Here we performed ex-situ/in-situ single-crystal XRD measurements in the sample of high-pressure experiments using an advanced X-ray diffractometer (Bruker, D8 Venture). The X-ray is efficiently focused by combining the ImS3.0 microfocus radiation source and confocal multilayer mirrors (HELIOS Optic), so the S/N ratios are sufficiently good from small samples, even at low acceleration voltages. Mo target is used to generate relatively high-energy X-rays suitable for measuring oxide samples in a diamond anvil cell (DAC). We used a two-dimensional detector (PHOTON Ⅲ) as the detector and the software package APEX4 for data processing after the measurement. SHELXL, which is integrated into APEX4, was used for crystal structure refinement. In the ex-situ measurement, we have measured Fe-, Al-bearing bridgmanite, and Fe5O6 iron oxide synthesized in a multi-anvil cell. Results showed that required measurements were completed in the single crystals with grain sizes of several 10 µm. The crystal structure refinement was successfully completed to reach an R factor of ~ 0.02. In the in-situ measurements, we measured ZrSiO4 zircon under high pressure using Boehler-Almax type DAC with a wide aperture angle. Although the R factor was relatively higher than ex-situ measurements, crystal structure refinement succeeded under high pressure.
Based on the obtained crystal structure, we estimated the charges of atoms by the bond valence sum method. The charges of Fe were nearly +2 in the FeO6 trigonal prismatic site and were between +2 and +3 in the FeO6 octahedral site in Fe5O6. This result is consistent with a previous study, which suggested that the electrical conductivities of (FeO)m(Fe2O3)n iron oxides are dominated by continuous chains formed by FeO6 octahedra.

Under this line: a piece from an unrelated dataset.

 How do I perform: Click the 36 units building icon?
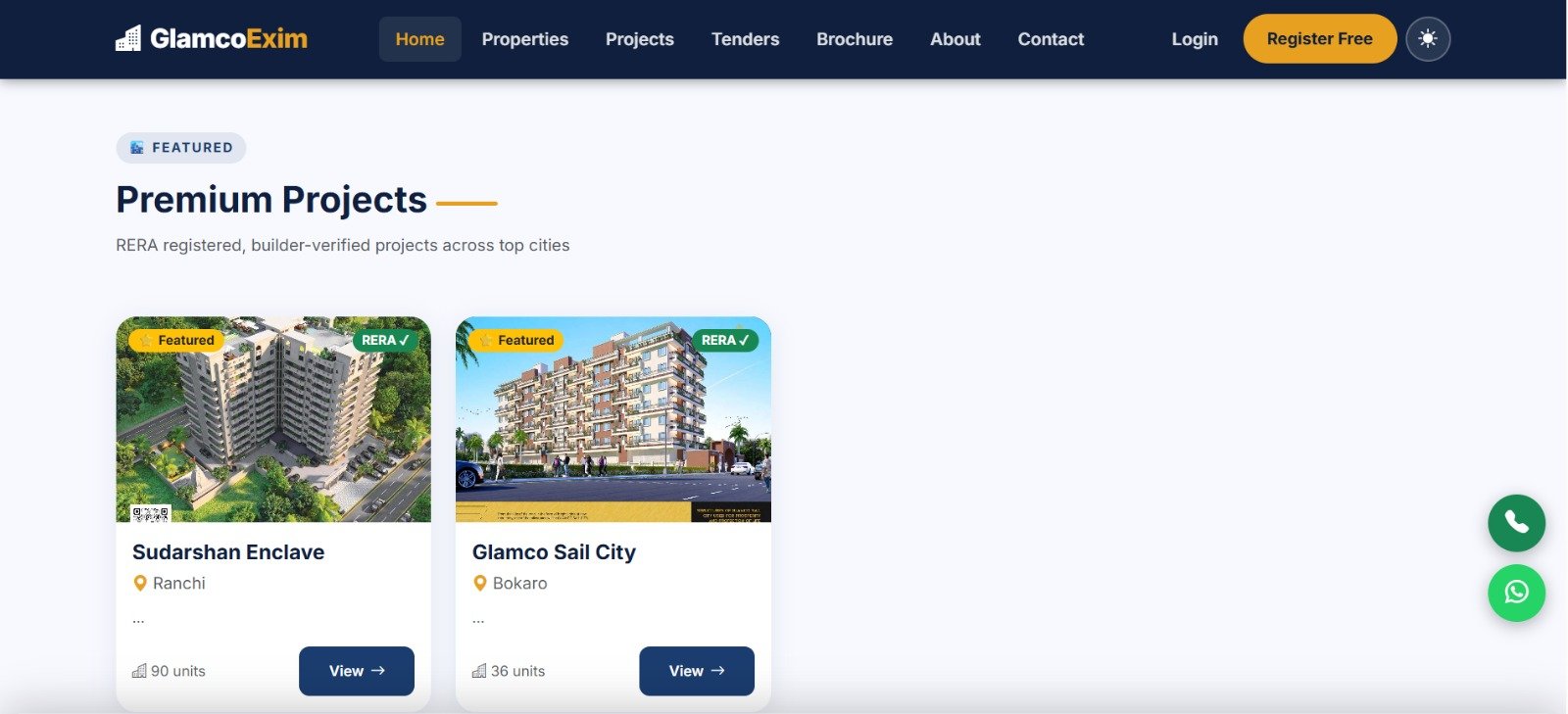(x=479, y=671)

The results of in-situ high-pressure single-crystal XRD indicated that the data quality is largely affected by the hydrostatic condition in the DAC sample and the precision of the sample position. In-house apparatus is effective for measurements with many samples since there is no time limitation compared to measurements at a synchrotron radiation facility. As a strong complement to the synchrotron facility, the advanced in-house single-crystal XRD measurement is expected to contribute to the studies in solid earth science via crystallographic analysis of the experimental, geological, and meteoritic samples.